Data listing:
(begin)

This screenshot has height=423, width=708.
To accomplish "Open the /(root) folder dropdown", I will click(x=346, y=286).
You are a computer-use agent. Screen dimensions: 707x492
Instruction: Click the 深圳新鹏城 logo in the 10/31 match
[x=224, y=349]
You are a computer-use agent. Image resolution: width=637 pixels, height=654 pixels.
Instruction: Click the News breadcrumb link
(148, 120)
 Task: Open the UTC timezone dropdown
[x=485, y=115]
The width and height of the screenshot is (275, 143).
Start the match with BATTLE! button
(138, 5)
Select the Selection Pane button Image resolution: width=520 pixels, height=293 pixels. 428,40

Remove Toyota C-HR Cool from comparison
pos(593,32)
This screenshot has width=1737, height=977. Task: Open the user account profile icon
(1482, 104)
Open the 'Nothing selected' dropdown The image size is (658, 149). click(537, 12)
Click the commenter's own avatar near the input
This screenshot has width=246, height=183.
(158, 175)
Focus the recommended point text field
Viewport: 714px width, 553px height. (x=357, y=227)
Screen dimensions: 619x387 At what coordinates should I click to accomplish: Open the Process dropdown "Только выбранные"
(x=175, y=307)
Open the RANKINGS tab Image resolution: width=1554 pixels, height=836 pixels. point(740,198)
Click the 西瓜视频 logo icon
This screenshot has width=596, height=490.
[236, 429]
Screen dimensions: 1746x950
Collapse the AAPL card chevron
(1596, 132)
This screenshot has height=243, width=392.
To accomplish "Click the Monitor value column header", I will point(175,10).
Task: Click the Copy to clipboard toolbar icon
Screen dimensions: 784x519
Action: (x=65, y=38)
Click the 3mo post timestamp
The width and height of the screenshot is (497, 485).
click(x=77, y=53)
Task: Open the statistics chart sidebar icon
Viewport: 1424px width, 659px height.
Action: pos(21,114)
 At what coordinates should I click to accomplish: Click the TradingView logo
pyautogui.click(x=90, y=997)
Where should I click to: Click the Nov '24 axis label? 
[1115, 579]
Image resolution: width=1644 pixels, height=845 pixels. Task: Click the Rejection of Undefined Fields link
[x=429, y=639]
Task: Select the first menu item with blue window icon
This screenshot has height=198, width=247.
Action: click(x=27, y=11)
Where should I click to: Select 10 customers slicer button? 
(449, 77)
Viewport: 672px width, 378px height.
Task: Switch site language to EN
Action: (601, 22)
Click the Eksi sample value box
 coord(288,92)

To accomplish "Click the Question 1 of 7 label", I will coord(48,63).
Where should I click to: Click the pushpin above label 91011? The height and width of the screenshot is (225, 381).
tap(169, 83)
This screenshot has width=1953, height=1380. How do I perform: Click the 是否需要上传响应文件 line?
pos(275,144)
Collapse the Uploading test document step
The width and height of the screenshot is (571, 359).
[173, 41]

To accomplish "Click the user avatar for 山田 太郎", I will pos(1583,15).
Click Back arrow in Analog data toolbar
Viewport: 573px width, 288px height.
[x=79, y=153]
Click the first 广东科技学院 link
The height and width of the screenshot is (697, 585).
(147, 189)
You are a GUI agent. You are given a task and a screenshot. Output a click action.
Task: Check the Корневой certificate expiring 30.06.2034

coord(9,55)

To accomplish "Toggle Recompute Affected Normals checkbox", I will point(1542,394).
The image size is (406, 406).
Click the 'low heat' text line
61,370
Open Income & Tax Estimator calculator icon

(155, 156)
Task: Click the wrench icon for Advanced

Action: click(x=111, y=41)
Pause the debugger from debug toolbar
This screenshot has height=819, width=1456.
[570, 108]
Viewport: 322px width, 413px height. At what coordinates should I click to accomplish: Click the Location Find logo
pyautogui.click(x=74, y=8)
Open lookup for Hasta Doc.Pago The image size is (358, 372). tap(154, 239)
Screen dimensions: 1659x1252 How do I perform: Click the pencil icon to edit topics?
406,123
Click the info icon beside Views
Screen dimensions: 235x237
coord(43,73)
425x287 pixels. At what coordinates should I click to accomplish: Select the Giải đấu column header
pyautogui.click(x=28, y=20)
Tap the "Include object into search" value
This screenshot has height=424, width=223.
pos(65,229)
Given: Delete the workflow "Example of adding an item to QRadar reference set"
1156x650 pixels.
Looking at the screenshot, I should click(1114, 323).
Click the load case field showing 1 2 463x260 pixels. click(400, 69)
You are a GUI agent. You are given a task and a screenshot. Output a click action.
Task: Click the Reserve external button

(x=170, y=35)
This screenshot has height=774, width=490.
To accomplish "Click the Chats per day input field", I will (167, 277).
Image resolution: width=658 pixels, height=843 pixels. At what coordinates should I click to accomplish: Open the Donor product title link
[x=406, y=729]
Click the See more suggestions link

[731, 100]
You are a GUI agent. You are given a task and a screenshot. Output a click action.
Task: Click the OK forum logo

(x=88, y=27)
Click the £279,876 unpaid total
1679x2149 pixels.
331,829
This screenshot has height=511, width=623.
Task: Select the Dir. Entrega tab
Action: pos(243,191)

(end)

Challenge:
Rewrite all the records above, changing each "Screen dimensions" to "Display size" and leaving every other part untouched.

Full solution:
This screenshot has height=423, width=708.
To accomplish "Open the /(root) folder dropdown", I will click(x=346, y=286).
You are a computer-use agent. Display size: 707x492
Instruction: Click the 深圳新鹏城 logo in the 10/31 match
[x=224, y=349]
You are a computer-use agent. Image resolution: width=637 pixels, height=654 pixels.
Instruction: Click the News breadcrumb link
(148, 120)
 Task: Open the UTC timezone dropdown
[x=485, y=115]
The width and height of the screenshot is (275, 143).
Start the match with BATTLE! button
(138, 5)
Select the Selection Pane button Image resolution: width=520 pixels, height=293 pixels. 428,40

Remove Toyota C-HR Cool from comparison
pos(593,32)
This screenshot has width=1737, height=977. Task: Open the user account profile icon
(1482, 104)
Open the 'Nothing selected' dropdown The image size is (658, 149). click(537, 12)
Click the commenter's own avatar near the input
This screenshot has width=246, height=183.
(158, 175)
Focus the recommended point text field
Viewport: 714px width, 553px height. (x=357, y=227)
Display size: 619x387 At what coordinates should I click to accomplish: Open the Process dropdown "Только выбранные"
(x=175, y=307)
Open the RANKINGS tab Image resolution: width=1554 pixels, height=836 pixels. point(740,198)
Click the 西瓜视频 logo icon
This screenshot has width=596, height=490.
[236, 429]
Display size: 1746x950
Collapse the AAPL card chevron
(1596, 132)
This screenshot has height=243, width=392.
To accomplish "Click the Monitor value column header", I will point(175,10).
Task: Click the Copy to clipboard toolbar icon
Display size: 784x519
Action: (x=65, y=38)
Click the 3mo post timestamp
The width and height of the screenshot is (497, 485).
click(x=77, y=53)
Task: Open the statistics chart sidebar icon
Viewport: 1424px width, 659px height.
Action: pos(21,114)
 At what coordinates should I click to accomplish: Click the TradingView logo
pyautogui.click(x=90, y=997)
Where should I click to: Click the Nov '24 axis label? 
[1115, 579]
Image resolution: width=1644 pixels, height=845 pixels. Task: Click the Rejection of Undefined Fields link
[x=429, y=639]
Task: Select the first menu item with blue window icon
This screenshot has height=198, width=247.
Action: click(x=27, y=11)
Where should I click to: Select 10 customers slicer button? 
(449, 77)
Viewport: 672px width, 378px height.
Task: Switch site language to EN
Action: (601, 22)
Click the Eksi sample value box
 coord(288,92)

To accomplish "Click the Question 1 of 7 label", I will coord(48,63).
Where should I click to: Click the pushpin above label 91011? The height and width of the screenshot is (225, 381).
tap(169, 83)
This screenshot has width=1953, height=1380. How do I perform: Click the 是否需要上传响应文件 line?
pos(275,144)
Collapse the Uploading test document step
The width and height of the screenshot is (571, 359).
[173, 41]

To accomplish "Click the user avatar for 山田 太郎", I will pos(1583,15).
Click Back arrow in Analog data toolbar
Viewport: 573px width, 288px height.
[x=79, y=153]
Click the first 广东科技学院 link
The height and width of the screenshot is (697, 585).
(147, 189)
You are a GUI agent. You are given a task and a screenshot. Output a click action.
Task: Check the Корневой certificate expiring 30.06.2034

coord(9,55)

To accomplish "Toggle Recompute Affected Normals checkbox", I will point(1542,394).
The image size is (406, 406).
Click the 'low heat' text line
61,370
Open Income & Tax Estimator calculator icon

(155, 156)
Task: Click the wrench icon for Advanced

Action: click(x=111, y=41)
Pause the debugger from debug toolbar
This screenshot has height=819, width=1456.
[570, 108]
Viewport: 322px width, 413px height. At what coordinates should I click to accomplish: Click the Location Find logo
pyautogui.click(x=74, y=8)
Open lookup for Hasta Doc.Pago The image size is (358, 372). tap(154, 239)
Display size: 1659x1252 How do I perform: Click the pencil icon to edit topics?
406,123
Click the info icon beside Views
Display size: 235x237
coord(43,73)
425x287 pixels. At what coordinates should I click to accomplish: Select the Giải đấu column header
pyautogui.click(x=28, y=20)
Tap the "Include object into search" value
This screenshot has height=424, width=223.
pos(65,229)
Given: Delete the workflow "Example of adding an item to QRadar reference set"
1156x650 pixels.
Looking at the screenshot, I should click(1114, 323).
Click the load case field showing 1 2 463x260 pixels. click(400, 69)
You are a GUI agent. You are given a task and a screenshot. Output a click action.
Task: Click the Reserve external button

(x=170, y=35)
This screenshot has height=774, width=490.
To accomplish "Click the Chats per day input field", I will (167, 277).
Image resolution: width=658 pixels, height=843 pixels. At what coordinates should I click to accomplish: Open the Donor product title link
[x=406, y=729]
Click the See more suggestions link

[731, 100]
You are a GUI agent. You are given a task and a screenshot. Output a click action.
Task: Click the OK forum logo

(x=88, y=27)
Click the £279,876 unpaid total
1679x2149 pixels.
331,829
This screenshot has height=511, width=623.
Task: Select the Dir. Entrega tab
Action: pos(243,191)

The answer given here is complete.